La vida así no sería más que una carrera por el primer puesto: una historia de triunfo o derrota. ¿Nos extraña que se considere a los demás meros obstáculos a descartar? Para que unos pocos alcancen el éxito, otros muchos han de fracasar.

El éxito instaura la lógica antisocial de envidiar o ser envidiado. ¿Y si lo que se envidia, además, fuese la mezquindad? Así lo expresaba nuestra autora: “Se tiende a premiar a quienes sobrepasan los límites, a admirar el ansia infinita de éxito y a legitimar l’escalation competitiva y sin escrúpulos que invade ya a todos los sectores sociales”.

Pasiones empáticas

Si bien la envidia ha existido siempre, el individualismo regido por pasiones egoístas la convierte en una destructiva rutina. Es tiempo, como diría la filósofa Martha Nussbaum, de “cultivar la humanidad”, precisamente porque la inhumanidad se extiende sin freno.

Para compensar la envidia, es posible admirar las virtudes de otra persona en lugar de destruirlas, hacer de la compasión y la indignación frente a las injusticias una forma corriente de ser. Podríamos reafirmar la generosidad y el amor, dejar de medirnos entre nosotros a cada instante y tratar de ponernos en la piel de los demás.

Estas son las que, con refinada maestría, Pulcini llamaba pasiones empáticas. Aquellas que no conducen a una relación hostil hacia los demás. Emociones que levantan puentes de comprensión entre las almas, en especial hacia las más vulnerables, y nos llevan a actuar de manera ética.

Aprender a cuidar

En lugar de odio y crueldad, urge movilizar pasiones que nos guíen en el cuidado de los demás y fortalezcan los maltrechos vínculos sociales.
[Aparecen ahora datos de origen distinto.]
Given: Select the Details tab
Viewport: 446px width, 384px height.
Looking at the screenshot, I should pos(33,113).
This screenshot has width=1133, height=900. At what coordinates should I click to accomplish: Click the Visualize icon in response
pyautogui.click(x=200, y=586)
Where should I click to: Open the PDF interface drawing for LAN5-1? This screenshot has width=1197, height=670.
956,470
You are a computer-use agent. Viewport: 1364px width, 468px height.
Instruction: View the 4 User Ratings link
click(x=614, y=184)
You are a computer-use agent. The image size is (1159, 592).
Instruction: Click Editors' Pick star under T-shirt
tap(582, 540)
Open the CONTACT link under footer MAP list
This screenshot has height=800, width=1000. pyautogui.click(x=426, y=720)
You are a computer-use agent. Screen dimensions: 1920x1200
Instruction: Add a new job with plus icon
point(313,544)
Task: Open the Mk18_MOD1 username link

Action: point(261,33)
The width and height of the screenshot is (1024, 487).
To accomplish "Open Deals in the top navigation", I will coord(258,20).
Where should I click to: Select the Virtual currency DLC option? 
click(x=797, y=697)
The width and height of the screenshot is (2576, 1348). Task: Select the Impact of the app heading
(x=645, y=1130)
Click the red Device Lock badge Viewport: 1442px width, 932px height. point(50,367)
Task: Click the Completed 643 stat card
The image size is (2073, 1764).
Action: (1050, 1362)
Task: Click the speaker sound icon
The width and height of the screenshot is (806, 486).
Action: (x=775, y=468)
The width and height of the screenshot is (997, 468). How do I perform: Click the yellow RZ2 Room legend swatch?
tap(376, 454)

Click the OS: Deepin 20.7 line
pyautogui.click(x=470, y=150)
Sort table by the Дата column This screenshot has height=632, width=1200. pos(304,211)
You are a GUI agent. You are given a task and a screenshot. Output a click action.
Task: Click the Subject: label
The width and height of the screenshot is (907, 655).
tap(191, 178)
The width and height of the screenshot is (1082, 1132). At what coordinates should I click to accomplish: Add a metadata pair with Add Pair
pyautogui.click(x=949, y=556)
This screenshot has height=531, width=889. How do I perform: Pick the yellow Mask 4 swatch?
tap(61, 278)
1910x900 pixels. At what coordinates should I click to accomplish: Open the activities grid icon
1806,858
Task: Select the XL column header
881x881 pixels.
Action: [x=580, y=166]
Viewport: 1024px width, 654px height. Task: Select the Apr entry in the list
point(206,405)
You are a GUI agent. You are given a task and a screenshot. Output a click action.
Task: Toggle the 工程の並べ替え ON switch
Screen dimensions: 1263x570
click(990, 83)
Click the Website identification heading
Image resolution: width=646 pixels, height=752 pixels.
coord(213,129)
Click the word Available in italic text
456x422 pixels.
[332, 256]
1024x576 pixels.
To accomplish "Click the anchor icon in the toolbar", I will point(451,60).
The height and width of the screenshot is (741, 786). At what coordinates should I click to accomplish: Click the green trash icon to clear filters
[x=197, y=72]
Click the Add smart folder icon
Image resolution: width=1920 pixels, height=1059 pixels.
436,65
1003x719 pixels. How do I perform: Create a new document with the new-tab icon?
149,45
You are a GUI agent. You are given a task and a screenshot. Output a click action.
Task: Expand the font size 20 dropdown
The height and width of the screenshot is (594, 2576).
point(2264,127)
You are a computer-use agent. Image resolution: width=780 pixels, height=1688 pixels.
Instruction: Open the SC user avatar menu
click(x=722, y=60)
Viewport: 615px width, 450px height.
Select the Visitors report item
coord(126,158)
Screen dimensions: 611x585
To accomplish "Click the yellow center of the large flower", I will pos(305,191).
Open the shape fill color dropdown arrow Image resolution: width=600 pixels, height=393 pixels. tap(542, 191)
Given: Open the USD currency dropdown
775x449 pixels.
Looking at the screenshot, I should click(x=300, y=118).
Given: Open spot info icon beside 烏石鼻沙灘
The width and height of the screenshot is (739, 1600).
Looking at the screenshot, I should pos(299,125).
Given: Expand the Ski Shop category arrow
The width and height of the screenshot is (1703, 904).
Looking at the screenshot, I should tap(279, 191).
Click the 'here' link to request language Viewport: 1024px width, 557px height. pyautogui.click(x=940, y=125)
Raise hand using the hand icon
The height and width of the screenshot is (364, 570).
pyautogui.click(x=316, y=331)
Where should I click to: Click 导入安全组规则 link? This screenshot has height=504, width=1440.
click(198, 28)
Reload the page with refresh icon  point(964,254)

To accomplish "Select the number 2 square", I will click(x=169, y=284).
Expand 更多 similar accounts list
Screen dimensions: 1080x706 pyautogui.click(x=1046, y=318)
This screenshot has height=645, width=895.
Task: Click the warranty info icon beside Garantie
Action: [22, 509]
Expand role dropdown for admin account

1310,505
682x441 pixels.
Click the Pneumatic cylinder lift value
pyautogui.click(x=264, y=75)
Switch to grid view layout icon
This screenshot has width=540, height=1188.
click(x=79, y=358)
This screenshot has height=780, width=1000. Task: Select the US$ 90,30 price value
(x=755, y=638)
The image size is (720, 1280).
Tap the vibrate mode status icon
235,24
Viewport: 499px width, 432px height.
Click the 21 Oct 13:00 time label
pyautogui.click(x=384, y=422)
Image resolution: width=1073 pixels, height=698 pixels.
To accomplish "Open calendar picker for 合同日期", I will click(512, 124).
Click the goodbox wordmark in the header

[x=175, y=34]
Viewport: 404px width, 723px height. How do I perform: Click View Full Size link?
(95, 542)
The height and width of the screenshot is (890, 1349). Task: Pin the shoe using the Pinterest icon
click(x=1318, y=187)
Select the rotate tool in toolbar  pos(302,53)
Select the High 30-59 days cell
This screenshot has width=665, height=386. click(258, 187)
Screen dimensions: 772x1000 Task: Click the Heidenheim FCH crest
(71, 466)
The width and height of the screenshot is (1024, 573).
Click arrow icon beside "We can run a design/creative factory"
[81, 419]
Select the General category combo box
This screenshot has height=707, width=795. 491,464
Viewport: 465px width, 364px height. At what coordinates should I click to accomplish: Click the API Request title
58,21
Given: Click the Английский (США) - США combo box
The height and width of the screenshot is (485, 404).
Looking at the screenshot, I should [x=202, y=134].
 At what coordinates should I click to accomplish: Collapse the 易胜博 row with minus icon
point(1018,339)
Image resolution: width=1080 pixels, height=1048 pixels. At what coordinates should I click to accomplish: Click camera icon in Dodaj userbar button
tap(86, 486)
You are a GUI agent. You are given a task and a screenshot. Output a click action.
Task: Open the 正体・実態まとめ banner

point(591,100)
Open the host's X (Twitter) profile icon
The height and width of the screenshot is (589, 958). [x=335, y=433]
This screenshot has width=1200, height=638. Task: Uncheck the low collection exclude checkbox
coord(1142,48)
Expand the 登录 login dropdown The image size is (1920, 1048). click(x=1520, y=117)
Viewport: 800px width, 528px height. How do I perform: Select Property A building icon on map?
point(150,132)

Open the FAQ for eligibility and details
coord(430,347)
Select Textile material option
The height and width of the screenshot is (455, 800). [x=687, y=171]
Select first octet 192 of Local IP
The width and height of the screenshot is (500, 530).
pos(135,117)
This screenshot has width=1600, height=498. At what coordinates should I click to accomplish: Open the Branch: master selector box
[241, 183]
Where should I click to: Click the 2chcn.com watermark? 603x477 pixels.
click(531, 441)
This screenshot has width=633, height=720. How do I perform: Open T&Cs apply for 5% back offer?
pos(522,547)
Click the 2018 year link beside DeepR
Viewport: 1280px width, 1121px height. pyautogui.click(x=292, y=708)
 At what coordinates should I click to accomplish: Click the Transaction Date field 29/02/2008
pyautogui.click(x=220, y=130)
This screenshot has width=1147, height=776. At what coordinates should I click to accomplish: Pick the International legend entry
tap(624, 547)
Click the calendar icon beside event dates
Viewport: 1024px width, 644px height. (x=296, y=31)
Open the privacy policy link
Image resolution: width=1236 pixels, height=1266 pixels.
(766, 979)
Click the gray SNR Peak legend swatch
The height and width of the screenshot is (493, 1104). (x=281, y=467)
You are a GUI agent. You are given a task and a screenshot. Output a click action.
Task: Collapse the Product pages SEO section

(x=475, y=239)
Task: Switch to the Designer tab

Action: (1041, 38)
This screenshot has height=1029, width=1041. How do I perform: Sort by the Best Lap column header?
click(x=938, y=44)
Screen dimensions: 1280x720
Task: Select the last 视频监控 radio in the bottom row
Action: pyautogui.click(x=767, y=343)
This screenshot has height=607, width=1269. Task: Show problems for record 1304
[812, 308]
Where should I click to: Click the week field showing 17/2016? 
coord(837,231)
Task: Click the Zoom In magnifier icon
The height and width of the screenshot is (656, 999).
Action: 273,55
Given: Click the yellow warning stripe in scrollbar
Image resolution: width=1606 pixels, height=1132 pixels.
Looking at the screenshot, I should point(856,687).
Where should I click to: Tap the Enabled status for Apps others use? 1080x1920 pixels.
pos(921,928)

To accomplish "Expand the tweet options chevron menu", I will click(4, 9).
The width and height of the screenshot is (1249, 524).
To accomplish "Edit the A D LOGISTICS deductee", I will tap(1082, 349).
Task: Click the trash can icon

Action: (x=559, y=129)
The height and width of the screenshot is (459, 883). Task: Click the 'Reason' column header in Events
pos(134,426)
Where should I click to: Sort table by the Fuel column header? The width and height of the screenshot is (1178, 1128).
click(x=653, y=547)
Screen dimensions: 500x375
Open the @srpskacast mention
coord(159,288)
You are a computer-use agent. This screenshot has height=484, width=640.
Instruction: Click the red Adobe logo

En su último libro, Elena Pulcini postulaba la educación de las emociones para generar un futuro alternativo. Se trata de contraponer a pasiones negativas, como la envidia, las pasiones empáticas necesarias para forjar un mundo mejor: “Las pasiones forman el cemento emotivo que no se debe menospreciar si queremos producir una metamorfosis que sea capaz de estimular y alimentar nuestra demanda de justicia y nuestra capacidad de cuidar”.